The salivary cotinine data taken at the end of the work-shift indicates a GM (GSD) value of 0.15 (2.48) ng ml−1. This compares to a GM (GSD) of 0.12 (3.39) ng ml−1 in 54 prison workers in England and Wales in 2015 (Semple et al., 2015a). A salivary cotinine GM of 0.09 ng ml−1 was reported in the most recent (2014/5) population-level survey of non-smoking adults in Scotland (Scottish Health Survey, 2015), while historically, the GM (GSD) value measured in bar workers in Scotland prior to smoke-free legislation in 2006 was 2.94 (2.28) ng ml−1 (Semple et al., 2007a). These data indicate that prison staff have exposure that is markedly higher than the general adult non-smoking population in Scotland, but also suggest that prison workers experience much lower exposures than those of bar workers prior to smoke-free legislation in 2006.

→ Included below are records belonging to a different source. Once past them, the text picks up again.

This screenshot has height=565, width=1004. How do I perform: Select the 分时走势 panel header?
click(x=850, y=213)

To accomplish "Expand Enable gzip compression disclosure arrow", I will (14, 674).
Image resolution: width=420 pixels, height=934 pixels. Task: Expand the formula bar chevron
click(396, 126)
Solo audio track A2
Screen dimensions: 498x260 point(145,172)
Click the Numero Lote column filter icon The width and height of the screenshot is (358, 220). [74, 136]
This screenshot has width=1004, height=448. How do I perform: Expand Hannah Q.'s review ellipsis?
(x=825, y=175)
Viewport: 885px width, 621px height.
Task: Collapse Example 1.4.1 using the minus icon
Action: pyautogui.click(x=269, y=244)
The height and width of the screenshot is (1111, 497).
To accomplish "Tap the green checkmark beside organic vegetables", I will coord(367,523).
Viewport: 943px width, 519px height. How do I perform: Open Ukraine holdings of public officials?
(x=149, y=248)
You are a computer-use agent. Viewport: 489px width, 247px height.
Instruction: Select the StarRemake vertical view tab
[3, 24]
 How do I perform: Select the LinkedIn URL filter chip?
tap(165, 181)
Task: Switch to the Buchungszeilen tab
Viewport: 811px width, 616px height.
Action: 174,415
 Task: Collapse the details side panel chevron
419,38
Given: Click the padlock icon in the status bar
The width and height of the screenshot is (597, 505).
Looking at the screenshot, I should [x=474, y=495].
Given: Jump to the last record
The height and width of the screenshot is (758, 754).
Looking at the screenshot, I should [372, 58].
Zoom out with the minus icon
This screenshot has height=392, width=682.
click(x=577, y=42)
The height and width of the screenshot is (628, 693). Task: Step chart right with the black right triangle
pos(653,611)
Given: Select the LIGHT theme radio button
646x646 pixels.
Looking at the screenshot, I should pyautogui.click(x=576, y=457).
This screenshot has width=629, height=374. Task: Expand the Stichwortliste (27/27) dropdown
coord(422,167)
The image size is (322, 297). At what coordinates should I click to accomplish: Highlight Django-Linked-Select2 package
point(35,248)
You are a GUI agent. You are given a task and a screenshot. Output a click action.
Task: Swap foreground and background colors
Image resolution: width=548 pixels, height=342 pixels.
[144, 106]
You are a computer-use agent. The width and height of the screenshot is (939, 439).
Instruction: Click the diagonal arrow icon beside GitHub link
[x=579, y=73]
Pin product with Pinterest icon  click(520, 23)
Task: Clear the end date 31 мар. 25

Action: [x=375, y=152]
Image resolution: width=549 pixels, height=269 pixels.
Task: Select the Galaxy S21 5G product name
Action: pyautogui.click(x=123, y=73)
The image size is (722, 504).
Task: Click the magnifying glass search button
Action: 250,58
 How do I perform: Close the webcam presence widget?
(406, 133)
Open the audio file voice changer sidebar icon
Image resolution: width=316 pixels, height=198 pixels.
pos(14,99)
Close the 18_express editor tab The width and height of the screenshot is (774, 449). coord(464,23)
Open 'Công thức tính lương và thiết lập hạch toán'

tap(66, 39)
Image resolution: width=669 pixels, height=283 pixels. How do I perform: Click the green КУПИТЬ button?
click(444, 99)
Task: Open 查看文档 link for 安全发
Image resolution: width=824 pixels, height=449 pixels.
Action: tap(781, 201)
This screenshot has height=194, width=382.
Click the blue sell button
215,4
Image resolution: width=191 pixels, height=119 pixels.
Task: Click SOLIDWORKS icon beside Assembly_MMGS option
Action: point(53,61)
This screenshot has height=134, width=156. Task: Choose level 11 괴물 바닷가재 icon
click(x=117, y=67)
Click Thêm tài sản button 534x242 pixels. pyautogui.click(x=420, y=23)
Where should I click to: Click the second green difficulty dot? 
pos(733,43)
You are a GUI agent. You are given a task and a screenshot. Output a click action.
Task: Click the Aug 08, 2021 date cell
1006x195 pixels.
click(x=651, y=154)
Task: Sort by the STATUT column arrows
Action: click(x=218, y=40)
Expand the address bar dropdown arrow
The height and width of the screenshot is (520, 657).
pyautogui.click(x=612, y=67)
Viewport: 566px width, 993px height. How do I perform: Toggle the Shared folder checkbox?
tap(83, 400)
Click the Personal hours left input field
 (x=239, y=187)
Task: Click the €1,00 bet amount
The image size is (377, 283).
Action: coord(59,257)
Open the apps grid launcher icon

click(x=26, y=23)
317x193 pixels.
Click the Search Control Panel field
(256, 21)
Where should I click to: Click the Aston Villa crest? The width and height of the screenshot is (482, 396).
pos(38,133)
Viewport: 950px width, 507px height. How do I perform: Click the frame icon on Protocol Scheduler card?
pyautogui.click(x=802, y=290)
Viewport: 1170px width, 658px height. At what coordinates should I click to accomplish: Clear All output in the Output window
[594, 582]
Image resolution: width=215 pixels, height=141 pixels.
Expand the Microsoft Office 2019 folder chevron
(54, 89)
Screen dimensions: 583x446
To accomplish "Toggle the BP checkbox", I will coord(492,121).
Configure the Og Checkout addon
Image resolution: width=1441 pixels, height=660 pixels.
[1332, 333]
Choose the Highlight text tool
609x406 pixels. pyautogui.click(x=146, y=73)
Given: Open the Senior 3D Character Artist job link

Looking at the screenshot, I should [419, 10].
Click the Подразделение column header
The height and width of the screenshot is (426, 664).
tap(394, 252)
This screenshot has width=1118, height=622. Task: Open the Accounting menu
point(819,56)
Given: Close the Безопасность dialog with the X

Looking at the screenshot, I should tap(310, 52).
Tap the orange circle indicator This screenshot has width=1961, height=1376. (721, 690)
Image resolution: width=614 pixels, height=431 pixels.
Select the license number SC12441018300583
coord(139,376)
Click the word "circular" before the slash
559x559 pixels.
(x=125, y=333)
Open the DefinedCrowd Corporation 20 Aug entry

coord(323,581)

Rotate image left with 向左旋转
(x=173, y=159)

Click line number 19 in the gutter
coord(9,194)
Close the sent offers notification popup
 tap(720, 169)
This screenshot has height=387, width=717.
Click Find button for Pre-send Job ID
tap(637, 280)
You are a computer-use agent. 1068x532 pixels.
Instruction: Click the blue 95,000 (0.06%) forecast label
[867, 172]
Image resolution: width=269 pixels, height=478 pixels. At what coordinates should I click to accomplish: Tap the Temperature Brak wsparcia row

Using the difference between the pre- and post-shift saliva samples, we utilized Repace and colleagues’ (2006) ‘Rosetta Stone’ equations to estimate a PM equivalent exposure during the work-shift. The median increase in salivary cotinine for the 149 non-smoking workers to whom we could apply this method was 0.138 ng ml−1; this equates to a work-shift average of SHS-PM of 24.8 µg m−3. We acknowledge that this method excludes over 60% of those non-smoking prison staff who arrived at work with salivary cotinine levels <LOD and so may not be representative of the exposure of all prison workers. However, we note that the results generated by this approach are broadly in agreement with the personal PM2.5measurements made on 22 prison staff in England monitored for an average of 4.2 hours (Jayes et al., 2016) where a mean value of 23.5 µg m−3 was reported, and a study of six English prisons (Semple et al., 2015a) where the GM (GSD) personal exposure of 30 prison staff to PM2.5 was 19 (2.2) µg m−3.